• **Material provided**:
-=-=-

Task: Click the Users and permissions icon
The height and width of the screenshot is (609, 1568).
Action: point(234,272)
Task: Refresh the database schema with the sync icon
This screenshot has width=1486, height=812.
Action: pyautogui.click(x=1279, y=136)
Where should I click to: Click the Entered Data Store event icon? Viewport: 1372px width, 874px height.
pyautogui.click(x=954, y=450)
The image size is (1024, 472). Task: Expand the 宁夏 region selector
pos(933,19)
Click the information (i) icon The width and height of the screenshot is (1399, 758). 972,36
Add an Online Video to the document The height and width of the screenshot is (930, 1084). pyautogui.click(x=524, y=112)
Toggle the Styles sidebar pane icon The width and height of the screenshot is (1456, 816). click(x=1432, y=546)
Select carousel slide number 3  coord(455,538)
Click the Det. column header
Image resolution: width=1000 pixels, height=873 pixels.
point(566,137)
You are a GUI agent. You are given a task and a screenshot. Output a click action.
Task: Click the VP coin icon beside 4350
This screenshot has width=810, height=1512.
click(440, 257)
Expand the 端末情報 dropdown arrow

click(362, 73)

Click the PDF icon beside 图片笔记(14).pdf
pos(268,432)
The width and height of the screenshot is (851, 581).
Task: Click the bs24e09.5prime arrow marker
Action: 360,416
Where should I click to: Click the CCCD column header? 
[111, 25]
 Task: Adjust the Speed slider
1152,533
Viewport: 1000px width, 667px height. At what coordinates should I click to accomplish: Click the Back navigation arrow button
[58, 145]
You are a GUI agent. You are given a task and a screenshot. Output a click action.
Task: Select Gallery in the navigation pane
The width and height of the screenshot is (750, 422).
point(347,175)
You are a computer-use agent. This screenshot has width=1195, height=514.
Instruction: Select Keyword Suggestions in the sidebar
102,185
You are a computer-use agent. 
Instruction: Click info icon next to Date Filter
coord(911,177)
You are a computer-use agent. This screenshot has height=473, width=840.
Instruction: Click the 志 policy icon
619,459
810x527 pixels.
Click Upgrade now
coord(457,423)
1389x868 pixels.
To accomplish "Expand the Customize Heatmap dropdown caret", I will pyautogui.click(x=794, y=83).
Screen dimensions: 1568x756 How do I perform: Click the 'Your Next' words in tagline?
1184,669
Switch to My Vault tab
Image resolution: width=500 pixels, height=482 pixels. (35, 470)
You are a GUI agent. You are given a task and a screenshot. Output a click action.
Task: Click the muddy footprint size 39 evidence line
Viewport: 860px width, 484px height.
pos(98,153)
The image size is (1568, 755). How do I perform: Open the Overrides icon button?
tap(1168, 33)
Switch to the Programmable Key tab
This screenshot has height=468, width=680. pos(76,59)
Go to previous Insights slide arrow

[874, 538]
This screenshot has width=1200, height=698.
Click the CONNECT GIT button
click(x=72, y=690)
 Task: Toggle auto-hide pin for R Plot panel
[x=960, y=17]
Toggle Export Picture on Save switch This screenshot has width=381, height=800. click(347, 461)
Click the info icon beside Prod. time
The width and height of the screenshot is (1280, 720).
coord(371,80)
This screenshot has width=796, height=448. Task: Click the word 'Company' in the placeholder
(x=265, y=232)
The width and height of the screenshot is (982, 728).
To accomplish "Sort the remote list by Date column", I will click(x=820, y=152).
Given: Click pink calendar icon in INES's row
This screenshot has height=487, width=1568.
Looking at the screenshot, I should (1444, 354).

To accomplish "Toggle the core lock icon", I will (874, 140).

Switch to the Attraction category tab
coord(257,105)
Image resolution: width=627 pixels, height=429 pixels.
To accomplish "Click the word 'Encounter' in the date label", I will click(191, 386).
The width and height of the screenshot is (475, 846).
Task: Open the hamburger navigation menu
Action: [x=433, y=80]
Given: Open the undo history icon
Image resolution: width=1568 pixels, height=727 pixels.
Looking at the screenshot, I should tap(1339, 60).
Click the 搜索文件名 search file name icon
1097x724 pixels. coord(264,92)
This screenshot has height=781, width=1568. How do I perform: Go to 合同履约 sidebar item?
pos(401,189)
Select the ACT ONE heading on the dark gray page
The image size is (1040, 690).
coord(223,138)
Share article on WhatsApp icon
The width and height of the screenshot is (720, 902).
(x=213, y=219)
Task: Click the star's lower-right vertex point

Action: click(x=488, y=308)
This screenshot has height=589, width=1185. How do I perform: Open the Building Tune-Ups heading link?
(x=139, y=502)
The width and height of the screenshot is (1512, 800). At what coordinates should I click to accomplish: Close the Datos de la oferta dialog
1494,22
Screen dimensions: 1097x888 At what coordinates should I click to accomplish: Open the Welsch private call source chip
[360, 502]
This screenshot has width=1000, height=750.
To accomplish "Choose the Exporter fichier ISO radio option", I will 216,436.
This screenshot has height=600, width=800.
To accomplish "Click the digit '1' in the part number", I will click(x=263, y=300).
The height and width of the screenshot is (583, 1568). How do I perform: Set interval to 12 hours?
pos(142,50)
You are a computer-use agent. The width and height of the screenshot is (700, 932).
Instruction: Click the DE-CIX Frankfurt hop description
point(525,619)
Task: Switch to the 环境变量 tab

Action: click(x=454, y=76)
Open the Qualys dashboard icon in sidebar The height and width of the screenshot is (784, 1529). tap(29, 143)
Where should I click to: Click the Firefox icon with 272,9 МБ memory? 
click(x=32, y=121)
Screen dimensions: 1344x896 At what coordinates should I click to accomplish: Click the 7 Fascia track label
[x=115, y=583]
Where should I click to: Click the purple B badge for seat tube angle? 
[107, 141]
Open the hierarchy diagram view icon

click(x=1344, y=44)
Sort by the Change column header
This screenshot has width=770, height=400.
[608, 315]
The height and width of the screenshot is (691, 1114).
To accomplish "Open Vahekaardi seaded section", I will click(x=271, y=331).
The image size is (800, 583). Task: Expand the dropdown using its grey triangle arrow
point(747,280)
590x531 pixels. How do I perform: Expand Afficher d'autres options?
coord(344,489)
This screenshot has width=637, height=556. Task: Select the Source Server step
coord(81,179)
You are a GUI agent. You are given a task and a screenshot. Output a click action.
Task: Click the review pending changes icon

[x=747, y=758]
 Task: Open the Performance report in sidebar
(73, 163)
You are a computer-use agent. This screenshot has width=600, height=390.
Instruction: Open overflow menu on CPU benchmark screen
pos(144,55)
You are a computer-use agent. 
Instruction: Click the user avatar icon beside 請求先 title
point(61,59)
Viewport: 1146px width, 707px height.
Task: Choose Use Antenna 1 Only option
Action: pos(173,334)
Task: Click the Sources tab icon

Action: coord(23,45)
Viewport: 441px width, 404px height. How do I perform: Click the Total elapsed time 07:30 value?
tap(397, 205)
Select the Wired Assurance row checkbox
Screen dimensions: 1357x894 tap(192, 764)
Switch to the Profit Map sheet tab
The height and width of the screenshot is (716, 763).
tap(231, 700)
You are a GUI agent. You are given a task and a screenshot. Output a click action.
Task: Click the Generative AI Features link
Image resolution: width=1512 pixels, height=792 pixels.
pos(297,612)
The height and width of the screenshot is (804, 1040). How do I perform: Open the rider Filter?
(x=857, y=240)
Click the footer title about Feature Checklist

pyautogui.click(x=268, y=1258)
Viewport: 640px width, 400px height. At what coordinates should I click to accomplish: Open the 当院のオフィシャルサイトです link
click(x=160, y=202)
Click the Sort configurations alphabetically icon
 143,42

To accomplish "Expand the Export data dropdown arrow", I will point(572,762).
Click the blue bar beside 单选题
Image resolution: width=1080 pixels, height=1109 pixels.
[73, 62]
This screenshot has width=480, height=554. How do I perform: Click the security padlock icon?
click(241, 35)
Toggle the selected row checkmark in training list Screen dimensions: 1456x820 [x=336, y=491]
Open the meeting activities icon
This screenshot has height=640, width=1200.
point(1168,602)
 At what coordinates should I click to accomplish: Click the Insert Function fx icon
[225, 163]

-=-=-

• **Problem details**:
Can you retype the lines starting at the one containing "I will point(572,762)." and ending at the one containing "click(241, 35)", copying each character as it stands?

• **Output**:
To accomplish "Expand the Export data dropdown arrow", I will point(572,762).
Click the blue bar beside 单选题
Image resolution: width=1080 pixels, height=1109 pixels.
[73, 62]
This screenshot has width=480, height=554. How do I perform: Click the security padlock icon?
click(241, 35)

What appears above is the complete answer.